Quelques gènes décrits
Parmi ceux-ci figurent des gènes comme le facteur 2 de stimulation des colonies (CSF2) qui code pour une cytokine clé élevée dans de nombreuses maladies respiratoires telles que la protéinose alvéolaire pulmonaire. D'autres comprennent la protéine de liaison au calcium S100 A9 (S100A9) et S100A8, qui se lient au calcium et au zinc et se trouvent à des niveaux élevés dans l'inflammation pulmonaire.
Le régulateur de transcription et de réponse immunitaire (TCIM) est un régulateur positif des voies de prolifération cellulaire dans le cancer de la thyroïde. En même temps, le gène C-terminal 1 (CRCT1) riche en cystéine agit comme un suppresseur de tumeur. Pendant ce temps, le gène de type famille tripartite 2 (TRIML2) améliore la croissance des cancers de la bouche humains.
Un autre gène similaire est le ligand de chimiokine C-X-C Motif 14 (CXCL14), qui supprime la croissance des cellules cancéreuses dans la bouche, les poumons et la tête et le cou, en plus des cancers de la prostate et du sein.
Certains autres gènes incluent Hephaestin-like 1 (HEPHL1), qui est une glycoprotéine qui a une activité ferroxidase, et le membre de la famille GPR lié au MAS X3 (MRGPRX3) qui fait partie de la famille des récepteurs couplés aux protéines G. On constate que ce dernier a une expression réduite dans l'épithélium bronchique humain après exposition à la fumée des cigarettes électroniques.
De plus, l'expression de la voie de l'apoptose et des gènes de la voie de signalisation de l'interféron de type I s'est révélée être communément affectée par le SRAS-CoV-2 et d'autres infections virales.
Association des gènes pivots COVID 19 à d'autres infections virales respiratoires.
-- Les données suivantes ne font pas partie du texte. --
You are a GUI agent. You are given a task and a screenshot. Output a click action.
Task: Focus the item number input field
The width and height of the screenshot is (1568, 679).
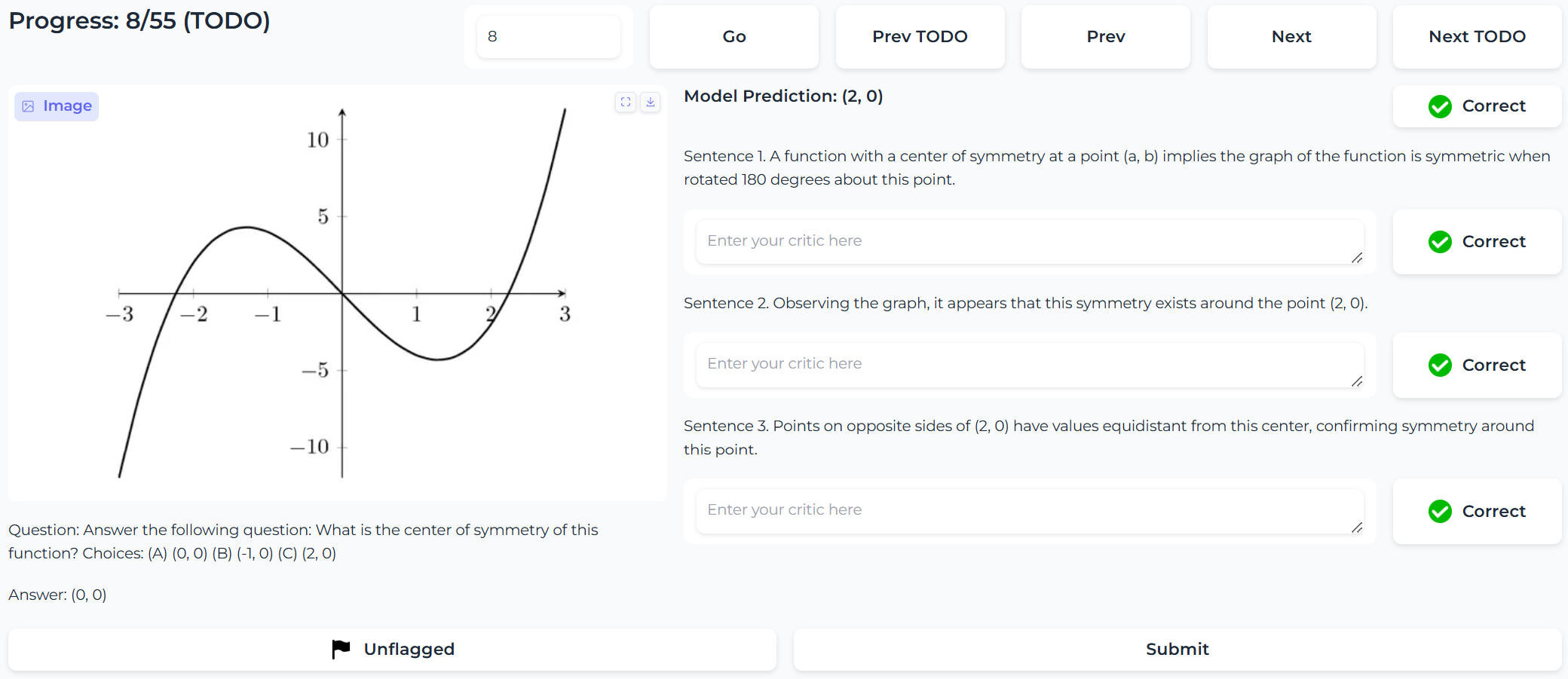tap(549, 36)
Un réseau généré par l'utilisation de Cytoscape décrit l'expression des gènes pivots COVID-19 lors d'une infection par divers virus respiratoires. Les flèches vertes indiquent une régulation négative et les flèches rouges indiquent une régulation positive de ces gènes.
CSF2: au cœur de l'infection par le SRAS-CoV-2?
Une analyse de plus de 1 000 interactions entre près de 170 cellules hôtes et protéines virales montre que 24 gènes peuvent être considérés comme des gènes pivots.
Parmi ceux-ci, le seul qui est exclusivement exprimé dans les cellules infectées par le SRAS-CoV-2 est le CSF2. En revanche, les autres sont presque toujours altérés dans les cellules infectées par d'autres virus respiratoires également. Le gène CSF2 est donc suspecté d'avoir un rôle central dans la facilitation de l'infection par le SRAS-CoV-2 des cellules épithéliales pulmonaires humaines.
L'étude conclut: «L'analyse PPI et l'analyse comparative du transcriptome indiquent un rôle du CSF2 dans le mécanisme moléculaire des infections par le SRAS-CoV-2 de l'épithélium pulmonaire humain. L'étude actuelle met également en évidence l'exclusivité des gènes connus des troubles de l'inflammation pulmonaire tels que S100A8 et S100A9 en ce qui concerne l'infection par le SRAS-CoV-2. »
Ces résultats devront maintenant être validés expérimentalement pour trouver des cibles moléculaires optimales qui peuvent être utilisées pour développer des thérapies contre le virus.
*Avis important
bioRxiv publie des rapports scientifiques préliminaires qui ne sont pas évalués par des pairs et, par conséquent, ne doivent pas être considérés comme concluants, orienter la pratique clinique / les comportements liés à la santé, ou traités comme des informations établies.